La porosité impacte intuitivement le processus de diffusion par le biais de la longueur de diffusion alors que la surface développée joue sur le processus de transfert. Etudier ces deux processus permettrait donc de mieux comprendre comment la géométrie change les performances. Les trois composantes du processus électrochimique sont toutefois intimement liées, si bien que l’on peut rapidement conclure qu’un phénomène est favorisé alors qu’il s’agit en réalité d’un autre. Un bon exemple a été donné par Garbeseck et al. [126]. Ils ont montré, à partir des données de neuf publications sur LiFePO4, que l’effet de l’enrobage de carbone est minimal face à la taille des particules. Toutes ces publications présentent la conduction électronique comme le processus limitant les performances, et donc concluent que l’enrobage de carbone est le paramètre clé.

Etude par adsorption azote, porosimétrie mercure et pycnométrie hélium.
Les matériaux synthétisés – précurseur et NMC850-900-950-1000 – ont été étudiés par porosimétrie mercure. La Figure 2.20 montre le volume poreux cumulé du précurseur et des matériaux calcinés en fonction du diamètre des pores responsables de la porosité.
Pour les tailles de pores supérieures à 10 µm, la porosité mesurée est liée à une intrusion dans le lit de poudre et non représentative d’une réelle porosité. Elle a été soustraite sur la Figure 2.20. Elle est suivie par une partie non linéaire, jusqu’à un palier constant, qui est représentative des pores dans les grains ou agglomérats. La valeur du palier donne la porosité totale du matériau : 0.941 mL/g pour le précurseur, 0.631 mL/g pour NMC850, 0.588 mL/g pour NMC900, 0.522 mL/g pour NMC950, et 0.260 mL/g pour NMC1000. La calcination entraîne donc une fermeture de la porosité du matériau. La porosité de NMC950 est notamment élevée. La porosité du précurseur augmente continuellement pour des pores de diamètres de 5 µm à 400 nm, là où celles de NMC850 et NMC900 présentent deux populations distinctes de pores : la première de diamètres entre 3 et 1 µm et la seconde à des diamètres inférieurs à 500 nm. Cette population de petits pores n’est pas clairement définie pour NMC950 et NMC1000 sur les courbes de volumes poreux cumulés.

→ Bloc de données
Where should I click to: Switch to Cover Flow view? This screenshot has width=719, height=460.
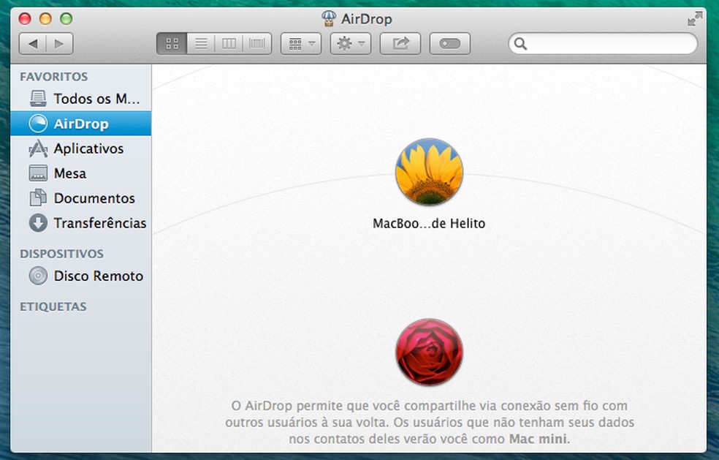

→ Travail à faire
a: Relevez dans l'extrait sur la porosité tous les matériaux dont la porosité totale est chiffrée, en associant à chacun sa valeur.
b: Reproduisez le passage de l'extrait sur la porosité qui va de « La porosité impacte » jusqu'à « le paramètre clé. ».

→ Résultats dans l'ordre
a:
- précurseur : 0.941 mL/g
- NMC850 : 0.631 mL/g
- NMC900 : 0.588 mL/g
- NMC950 : 0.522 mL/g
- NMC1000 : 0.260 mL/g

b:
La porosité impacte intuitivement le processus de diffusion par le biais de la longueur de diffusion alors que la surface développée joue sur le processus de transfert. Etudier ces deux processus permettrait donc de mieux comprendre comment la géométrie change les performances. Les trois composantes du processus électrochimique sont toutefois intimement liées, si bien que l’on peut rapidement conclure qu’un phénomène est favorisé alors qu’il s’agit en réalité d’un autre. Un bon exemple a été donné par Garbeseck et al. [126]. Ils ont montré, à partir des données de neuf publications sur LiFePO4, que l’effet de l’enrobage de carbone est minimal face à la taille des particules. Toutes ces publications présentent la conduction électronique comme le processus limitant les performances, et donc concluent que l’enrobage de carbone est le paramètre clé.